» **Records for the task**:
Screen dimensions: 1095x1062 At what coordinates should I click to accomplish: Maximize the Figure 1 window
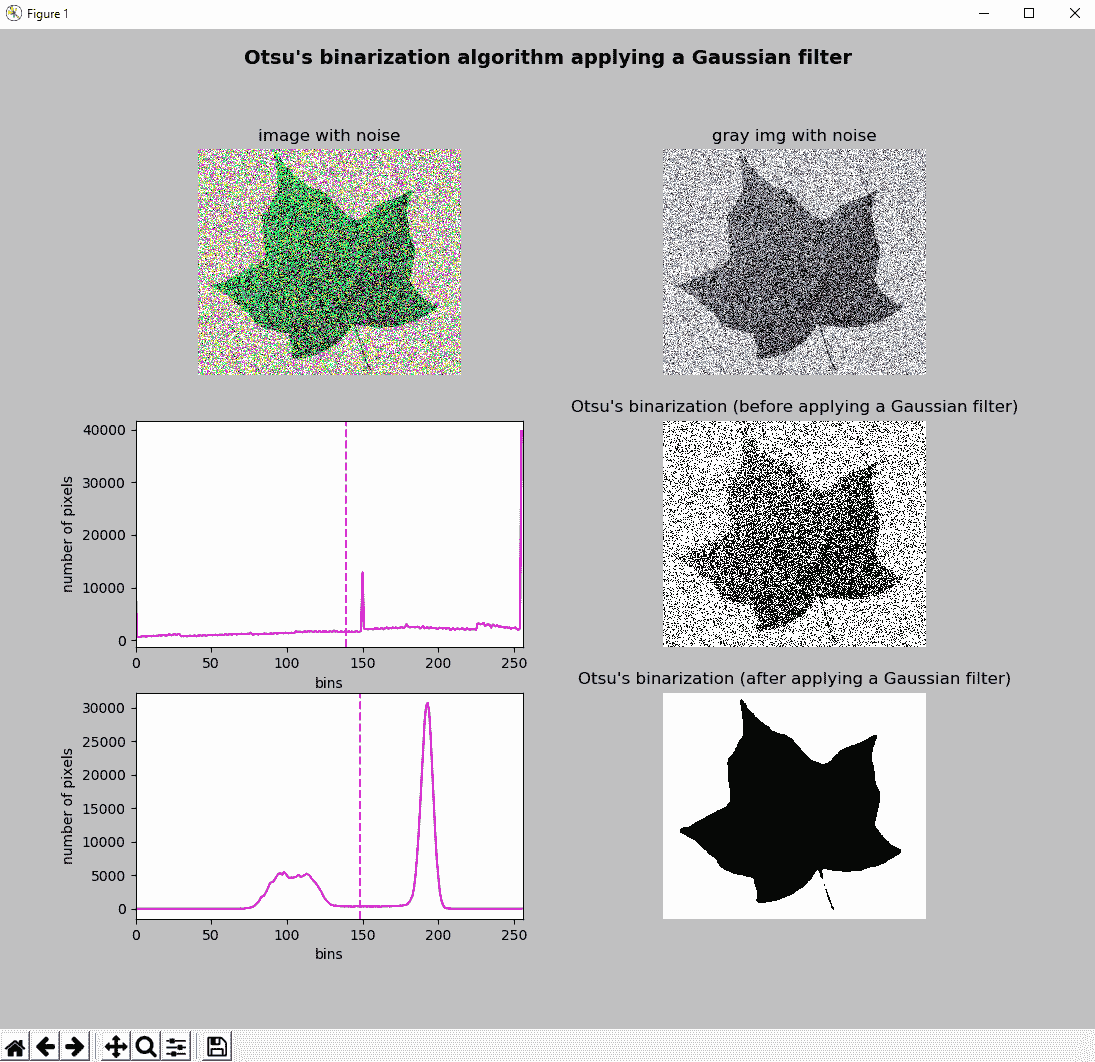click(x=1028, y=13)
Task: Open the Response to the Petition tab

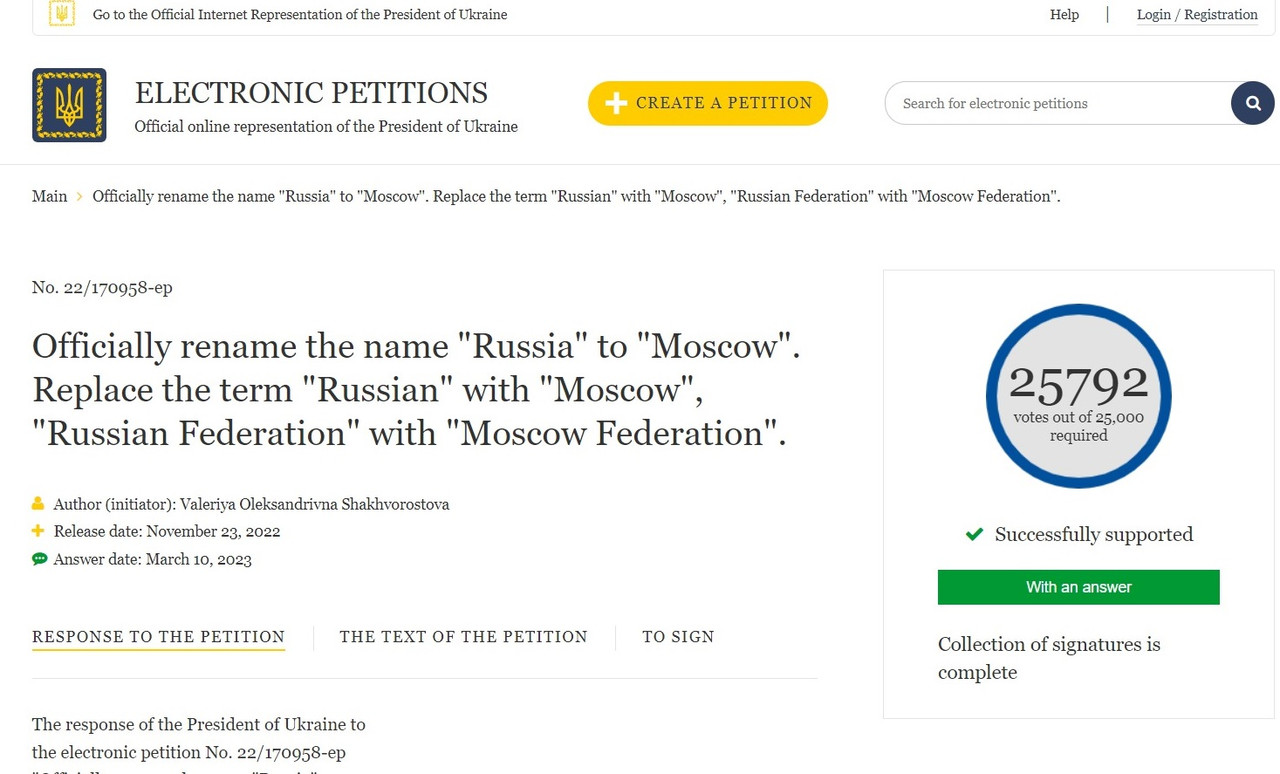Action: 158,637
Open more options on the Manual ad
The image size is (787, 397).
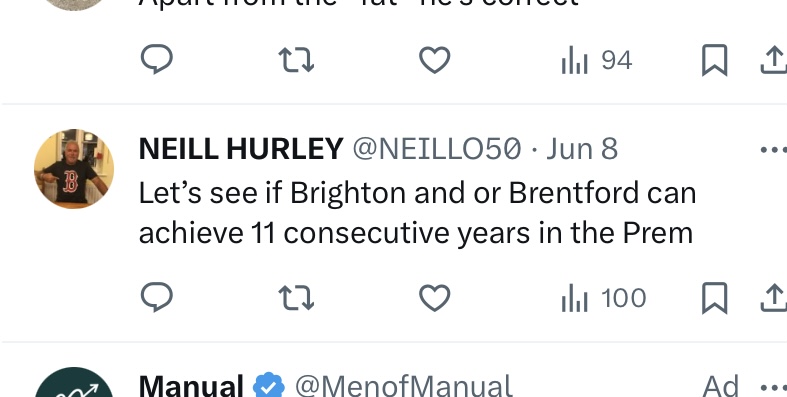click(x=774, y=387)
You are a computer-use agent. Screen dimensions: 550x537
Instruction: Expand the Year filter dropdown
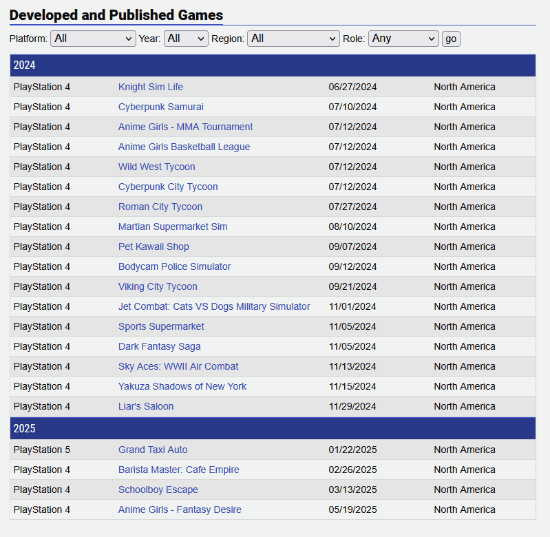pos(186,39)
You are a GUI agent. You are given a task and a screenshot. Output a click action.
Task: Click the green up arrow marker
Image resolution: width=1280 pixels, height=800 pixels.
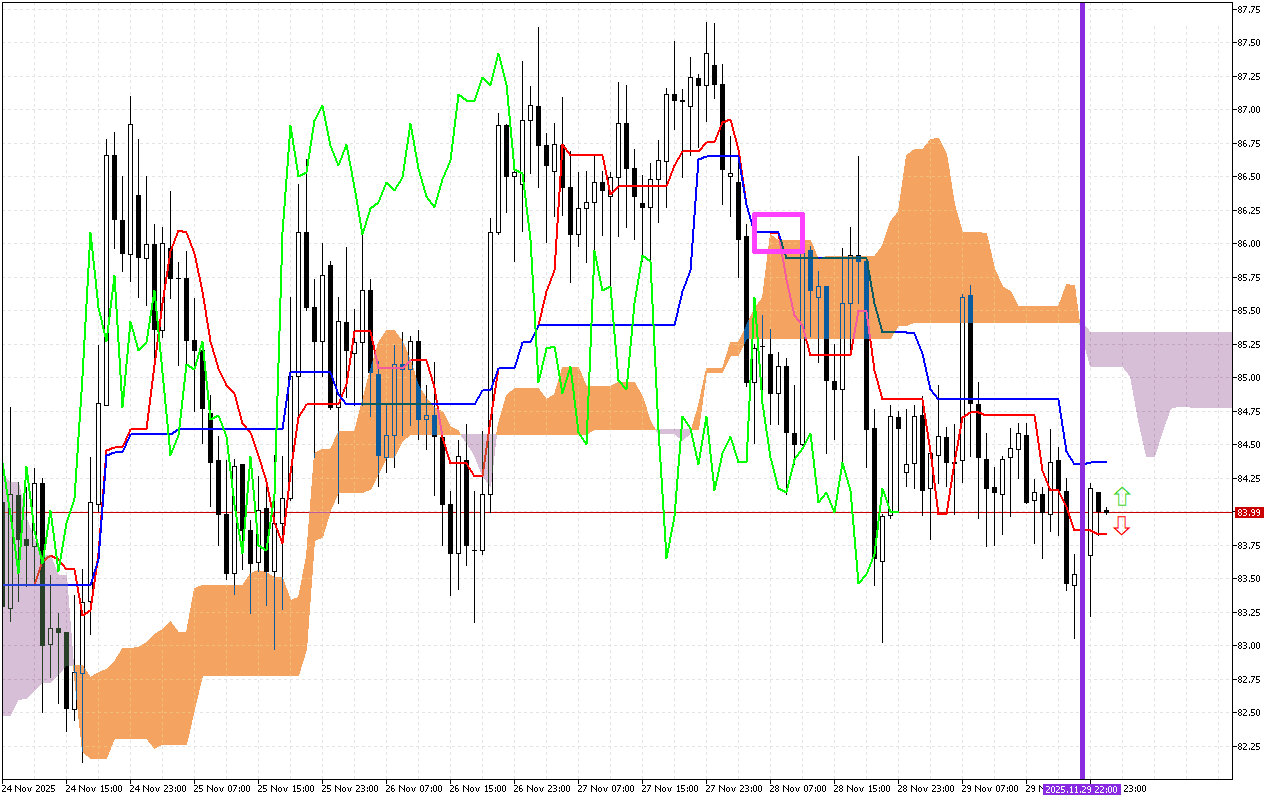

» **About this task**:
Beginning with the line that contains "The image size is (787, 397)." and ending with the final line of the material, reproduce those lines exactly and nothing else. Omit the pictures.

» **Exercise answer**:
The image size is (787, 397).
click(x=774, y=387)
You are a computer-use agent. Screen dimensions: 550x537
Instruction: Expand the Year filter dropdown
pos(186,39)
You are a GUI agent. You are given a task and a screenshot. Output a click action.
Task: Click the green up arrow marker
Image resolution: width=1280 pixels, height=800 pixels.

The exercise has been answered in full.